▶ **Brief**
Return exactly the lines that run from the one containing "How do I perform: Click the phrase" to the end of the entries, with both ends included.

▶ **Given records**
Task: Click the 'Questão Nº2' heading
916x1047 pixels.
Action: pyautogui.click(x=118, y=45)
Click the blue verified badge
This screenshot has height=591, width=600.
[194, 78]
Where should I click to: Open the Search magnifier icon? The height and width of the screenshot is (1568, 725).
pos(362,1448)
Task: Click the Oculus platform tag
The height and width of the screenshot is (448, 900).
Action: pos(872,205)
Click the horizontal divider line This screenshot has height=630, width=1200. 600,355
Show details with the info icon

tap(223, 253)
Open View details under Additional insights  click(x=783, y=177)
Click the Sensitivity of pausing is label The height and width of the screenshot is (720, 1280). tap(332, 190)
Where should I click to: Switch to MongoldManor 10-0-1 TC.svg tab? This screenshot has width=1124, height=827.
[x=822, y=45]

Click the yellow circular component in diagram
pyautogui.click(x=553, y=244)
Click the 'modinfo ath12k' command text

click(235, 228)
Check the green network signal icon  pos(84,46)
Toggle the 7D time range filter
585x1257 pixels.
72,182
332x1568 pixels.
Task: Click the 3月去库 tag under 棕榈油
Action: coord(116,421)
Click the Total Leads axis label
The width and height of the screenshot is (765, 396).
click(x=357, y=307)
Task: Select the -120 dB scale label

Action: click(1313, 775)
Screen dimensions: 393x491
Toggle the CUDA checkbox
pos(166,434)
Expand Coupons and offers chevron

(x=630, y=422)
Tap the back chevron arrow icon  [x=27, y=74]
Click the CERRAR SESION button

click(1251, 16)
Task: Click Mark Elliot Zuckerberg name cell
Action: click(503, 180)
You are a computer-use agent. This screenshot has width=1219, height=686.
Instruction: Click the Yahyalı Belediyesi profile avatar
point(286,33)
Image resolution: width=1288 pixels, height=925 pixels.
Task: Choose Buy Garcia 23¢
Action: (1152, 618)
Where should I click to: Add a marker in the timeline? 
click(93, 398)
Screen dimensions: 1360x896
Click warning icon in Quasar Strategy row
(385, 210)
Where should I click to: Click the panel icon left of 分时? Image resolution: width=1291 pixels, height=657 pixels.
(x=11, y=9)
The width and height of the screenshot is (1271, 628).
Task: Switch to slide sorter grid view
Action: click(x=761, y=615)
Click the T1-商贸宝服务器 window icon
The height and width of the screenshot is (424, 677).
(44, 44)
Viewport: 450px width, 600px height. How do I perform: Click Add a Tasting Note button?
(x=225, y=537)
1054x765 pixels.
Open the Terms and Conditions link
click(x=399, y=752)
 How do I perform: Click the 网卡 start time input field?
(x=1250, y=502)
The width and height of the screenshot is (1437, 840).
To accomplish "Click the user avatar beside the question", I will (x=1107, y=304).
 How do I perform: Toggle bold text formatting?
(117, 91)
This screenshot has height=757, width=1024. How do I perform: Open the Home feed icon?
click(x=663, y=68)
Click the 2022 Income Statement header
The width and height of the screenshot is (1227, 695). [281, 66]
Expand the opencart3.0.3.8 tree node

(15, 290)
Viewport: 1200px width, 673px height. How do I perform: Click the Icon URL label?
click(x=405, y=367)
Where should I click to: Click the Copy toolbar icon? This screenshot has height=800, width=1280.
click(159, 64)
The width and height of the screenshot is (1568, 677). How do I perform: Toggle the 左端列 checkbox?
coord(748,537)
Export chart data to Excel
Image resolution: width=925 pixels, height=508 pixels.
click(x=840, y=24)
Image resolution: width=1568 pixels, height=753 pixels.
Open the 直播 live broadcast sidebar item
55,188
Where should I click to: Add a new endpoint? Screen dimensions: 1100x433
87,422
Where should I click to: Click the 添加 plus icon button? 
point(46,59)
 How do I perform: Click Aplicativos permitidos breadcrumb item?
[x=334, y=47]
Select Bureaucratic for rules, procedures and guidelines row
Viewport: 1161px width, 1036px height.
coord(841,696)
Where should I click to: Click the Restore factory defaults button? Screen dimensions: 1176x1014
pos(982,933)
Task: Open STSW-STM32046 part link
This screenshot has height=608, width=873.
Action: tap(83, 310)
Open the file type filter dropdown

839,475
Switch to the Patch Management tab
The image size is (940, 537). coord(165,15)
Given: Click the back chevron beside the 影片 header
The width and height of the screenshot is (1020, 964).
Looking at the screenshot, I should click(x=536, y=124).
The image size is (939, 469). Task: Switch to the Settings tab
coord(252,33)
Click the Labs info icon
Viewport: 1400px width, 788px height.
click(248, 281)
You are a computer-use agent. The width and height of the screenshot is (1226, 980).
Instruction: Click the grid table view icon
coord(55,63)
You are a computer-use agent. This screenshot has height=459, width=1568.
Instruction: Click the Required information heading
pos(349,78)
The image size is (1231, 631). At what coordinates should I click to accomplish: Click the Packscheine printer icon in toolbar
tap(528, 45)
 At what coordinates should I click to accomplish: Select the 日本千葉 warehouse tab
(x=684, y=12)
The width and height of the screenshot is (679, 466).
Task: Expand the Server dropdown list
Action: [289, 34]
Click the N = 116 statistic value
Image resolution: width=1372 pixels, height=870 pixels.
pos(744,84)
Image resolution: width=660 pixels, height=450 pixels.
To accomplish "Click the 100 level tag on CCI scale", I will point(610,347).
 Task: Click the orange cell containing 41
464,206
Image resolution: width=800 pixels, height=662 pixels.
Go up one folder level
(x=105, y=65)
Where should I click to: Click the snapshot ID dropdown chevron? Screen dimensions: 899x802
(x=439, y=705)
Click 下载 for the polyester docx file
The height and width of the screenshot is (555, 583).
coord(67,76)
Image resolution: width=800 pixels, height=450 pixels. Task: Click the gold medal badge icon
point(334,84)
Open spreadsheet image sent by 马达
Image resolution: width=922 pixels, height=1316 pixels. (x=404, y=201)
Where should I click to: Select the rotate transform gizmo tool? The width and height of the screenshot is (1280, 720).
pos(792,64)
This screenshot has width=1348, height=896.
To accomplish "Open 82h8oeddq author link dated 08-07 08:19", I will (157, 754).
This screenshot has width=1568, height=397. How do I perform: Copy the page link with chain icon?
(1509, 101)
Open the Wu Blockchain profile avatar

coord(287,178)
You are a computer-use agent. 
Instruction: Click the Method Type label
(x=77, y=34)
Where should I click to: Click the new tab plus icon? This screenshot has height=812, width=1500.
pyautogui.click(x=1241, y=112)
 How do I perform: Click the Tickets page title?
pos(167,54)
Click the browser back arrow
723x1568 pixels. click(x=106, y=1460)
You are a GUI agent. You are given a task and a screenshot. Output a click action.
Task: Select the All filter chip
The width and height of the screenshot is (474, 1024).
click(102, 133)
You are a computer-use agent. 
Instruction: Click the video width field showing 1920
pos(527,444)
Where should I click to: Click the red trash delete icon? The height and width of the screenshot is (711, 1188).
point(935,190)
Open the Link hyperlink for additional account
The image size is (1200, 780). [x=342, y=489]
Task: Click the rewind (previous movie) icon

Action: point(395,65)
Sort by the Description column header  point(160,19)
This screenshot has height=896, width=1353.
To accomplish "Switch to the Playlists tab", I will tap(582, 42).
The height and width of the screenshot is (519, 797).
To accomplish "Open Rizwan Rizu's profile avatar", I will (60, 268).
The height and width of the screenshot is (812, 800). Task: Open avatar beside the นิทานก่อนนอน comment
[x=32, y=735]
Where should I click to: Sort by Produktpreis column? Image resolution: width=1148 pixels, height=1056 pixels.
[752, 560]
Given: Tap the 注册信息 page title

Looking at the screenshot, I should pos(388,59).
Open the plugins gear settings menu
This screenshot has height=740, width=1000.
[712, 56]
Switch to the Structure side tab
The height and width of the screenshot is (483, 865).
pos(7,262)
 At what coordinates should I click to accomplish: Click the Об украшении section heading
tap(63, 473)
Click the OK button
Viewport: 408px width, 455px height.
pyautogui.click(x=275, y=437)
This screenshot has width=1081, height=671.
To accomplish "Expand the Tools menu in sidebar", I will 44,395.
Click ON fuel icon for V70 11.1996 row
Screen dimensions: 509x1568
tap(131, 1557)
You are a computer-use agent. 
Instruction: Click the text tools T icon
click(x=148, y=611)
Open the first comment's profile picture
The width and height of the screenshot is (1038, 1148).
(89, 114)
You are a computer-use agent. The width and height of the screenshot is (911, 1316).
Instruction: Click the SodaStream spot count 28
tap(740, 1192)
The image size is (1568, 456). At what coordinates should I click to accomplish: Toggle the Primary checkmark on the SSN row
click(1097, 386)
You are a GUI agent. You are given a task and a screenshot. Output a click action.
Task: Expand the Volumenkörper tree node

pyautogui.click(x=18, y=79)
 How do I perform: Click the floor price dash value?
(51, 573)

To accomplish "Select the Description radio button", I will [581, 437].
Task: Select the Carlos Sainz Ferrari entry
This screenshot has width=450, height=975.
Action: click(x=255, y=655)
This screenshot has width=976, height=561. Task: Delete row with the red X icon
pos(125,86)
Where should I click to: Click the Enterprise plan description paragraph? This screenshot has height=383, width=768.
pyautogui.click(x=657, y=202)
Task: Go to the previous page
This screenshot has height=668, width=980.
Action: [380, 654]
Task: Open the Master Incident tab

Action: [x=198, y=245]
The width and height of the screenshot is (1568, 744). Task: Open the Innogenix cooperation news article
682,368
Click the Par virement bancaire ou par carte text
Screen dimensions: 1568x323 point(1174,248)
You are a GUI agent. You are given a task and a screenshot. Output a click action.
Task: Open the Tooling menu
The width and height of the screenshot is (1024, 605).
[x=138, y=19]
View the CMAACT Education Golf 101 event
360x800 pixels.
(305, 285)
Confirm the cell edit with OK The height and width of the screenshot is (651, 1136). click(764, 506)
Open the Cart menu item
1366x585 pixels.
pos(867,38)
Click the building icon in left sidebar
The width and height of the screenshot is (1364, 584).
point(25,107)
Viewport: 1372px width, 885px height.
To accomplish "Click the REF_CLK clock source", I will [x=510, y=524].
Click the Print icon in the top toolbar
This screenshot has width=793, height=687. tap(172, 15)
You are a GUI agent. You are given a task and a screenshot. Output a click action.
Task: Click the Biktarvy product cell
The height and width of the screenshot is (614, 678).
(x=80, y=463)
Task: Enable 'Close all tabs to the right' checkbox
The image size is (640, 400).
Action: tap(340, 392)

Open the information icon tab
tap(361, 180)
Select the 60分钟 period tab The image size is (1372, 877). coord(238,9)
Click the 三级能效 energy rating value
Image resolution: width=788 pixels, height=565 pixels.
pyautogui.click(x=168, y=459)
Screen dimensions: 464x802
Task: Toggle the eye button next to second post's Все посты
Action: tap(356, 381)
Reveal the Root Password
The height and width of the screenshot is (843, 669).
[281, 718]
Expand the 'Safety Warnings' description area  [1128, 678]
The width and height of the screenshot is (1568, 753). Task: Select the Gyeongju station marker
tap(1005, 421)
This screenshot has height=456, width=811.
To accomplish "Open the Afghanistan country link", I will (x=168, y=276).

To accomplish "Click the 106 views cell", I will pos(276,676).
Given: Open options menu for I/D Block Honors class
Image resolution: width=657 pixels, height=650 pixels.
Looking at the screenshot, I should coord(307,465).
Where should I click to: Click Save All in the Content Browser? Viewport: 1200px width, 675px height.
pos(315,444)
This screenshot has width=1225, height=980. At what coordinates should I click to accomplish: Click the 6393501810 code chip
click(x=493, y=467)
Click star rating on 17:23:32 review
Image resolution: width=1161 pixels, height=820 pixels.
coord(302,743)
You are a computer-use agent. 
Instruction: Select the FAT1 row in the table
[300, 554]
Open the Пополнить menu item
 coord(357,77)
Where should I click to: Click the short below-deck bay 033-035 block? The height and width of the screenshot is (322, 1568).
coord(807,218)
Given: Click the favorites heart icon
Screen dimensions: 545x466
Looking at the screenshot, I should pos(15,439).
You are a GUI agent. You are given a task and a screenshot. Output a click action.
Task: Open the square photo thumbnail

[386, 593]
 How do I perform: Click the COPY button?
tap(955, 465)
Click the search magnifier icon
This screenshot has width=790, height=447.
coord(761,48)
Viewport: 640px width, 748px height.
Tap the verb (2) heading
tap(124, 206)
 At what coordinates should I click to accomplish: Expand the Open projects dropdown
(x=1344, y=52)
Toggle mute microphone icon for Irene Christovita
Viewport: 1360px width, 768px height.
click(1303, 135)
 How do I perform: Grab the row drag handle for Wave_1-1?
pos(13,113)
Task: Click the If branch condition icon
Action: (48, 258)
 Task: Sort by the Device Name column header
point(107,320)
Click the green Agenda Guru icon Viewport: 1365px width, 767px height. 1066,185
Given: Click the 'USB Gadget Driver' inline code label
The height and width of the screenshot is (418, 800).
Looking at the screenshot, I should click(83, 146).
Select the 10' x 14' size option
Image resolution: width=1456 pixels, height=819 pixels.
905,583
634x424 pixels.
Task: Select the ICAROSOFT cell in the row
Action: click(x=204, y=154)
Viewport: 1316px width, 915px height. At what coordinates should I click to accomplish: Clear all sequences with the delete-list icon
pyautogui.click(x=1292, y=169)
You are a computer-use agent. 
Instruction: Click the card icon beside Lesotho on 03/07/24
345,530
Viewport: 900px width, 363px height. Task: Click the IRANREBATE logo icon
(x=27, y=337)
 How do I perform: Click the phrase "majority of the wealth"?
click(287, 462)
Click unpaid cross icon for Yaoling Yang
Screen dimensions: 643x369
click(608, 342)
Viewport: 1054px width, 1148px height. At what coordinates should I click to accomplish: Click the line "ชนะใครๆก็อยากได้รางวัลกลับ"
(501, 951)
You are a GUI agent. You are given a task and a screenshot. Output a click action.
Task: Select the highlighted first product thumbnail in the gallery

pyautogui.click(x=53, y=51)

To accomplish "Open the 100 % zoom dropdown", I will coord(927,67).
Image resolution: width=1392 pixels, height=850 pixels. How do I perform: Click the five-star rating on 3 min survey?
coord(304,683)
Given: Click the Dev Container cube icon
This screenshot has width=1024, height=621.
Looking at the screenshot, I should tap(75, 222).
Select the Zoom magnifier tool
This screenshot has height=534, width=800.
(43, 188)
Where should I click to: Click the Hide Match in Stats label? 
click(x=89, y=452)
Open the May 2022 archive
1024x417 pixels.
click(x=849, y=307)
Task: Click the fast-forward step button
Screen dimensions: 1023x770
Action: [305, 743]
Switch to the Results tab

▶ **Finished task**
 How do I perform: Click the phrase "majority of the wealth"?
click(287, 462)
Click unpaid cross icon for Yaoling Yang
Screen dimensions: 643x369
click(608, 342)
Viewport: 1054px width, 1148px height. At what coordinates should I click to accomplish: Click the line "ชนะใครๆก็อยากได้รางวัลกลับ"
(501, 951)
You are a GUI agent. You are given a task and a screenshot. Output a click action.
Task: Select the highlighted first product thumbnail in the gallery

pyautogui.click(x=53, y=51)

To accomplish "Open the 100 % zoom dropdown", I will coord(927,67).
Image resolution: width=1392 pixels, height=850 pixels. How do I perform: Click the five-star rating on 3 min survey?
coord(304,683)
Given: Click the Dev Container cube icon
This screenshot has width=1024, height=621.
Looking at the screenshot, I should tap(75, 222).
Select the Zoom magnifier tool
This screenshot has height=534, width=800.
(43, 188)
Where should I click to: Click the Hide Match in Stats label? 
click(x=89, y=452)
Open the May 2022 archive
1024x417 pixels.
click(x=849, y=307)
Task: Click the fast-forward step button
Screen dimensions: 1023x770
Action: [305, 743]
Switch to the Results tab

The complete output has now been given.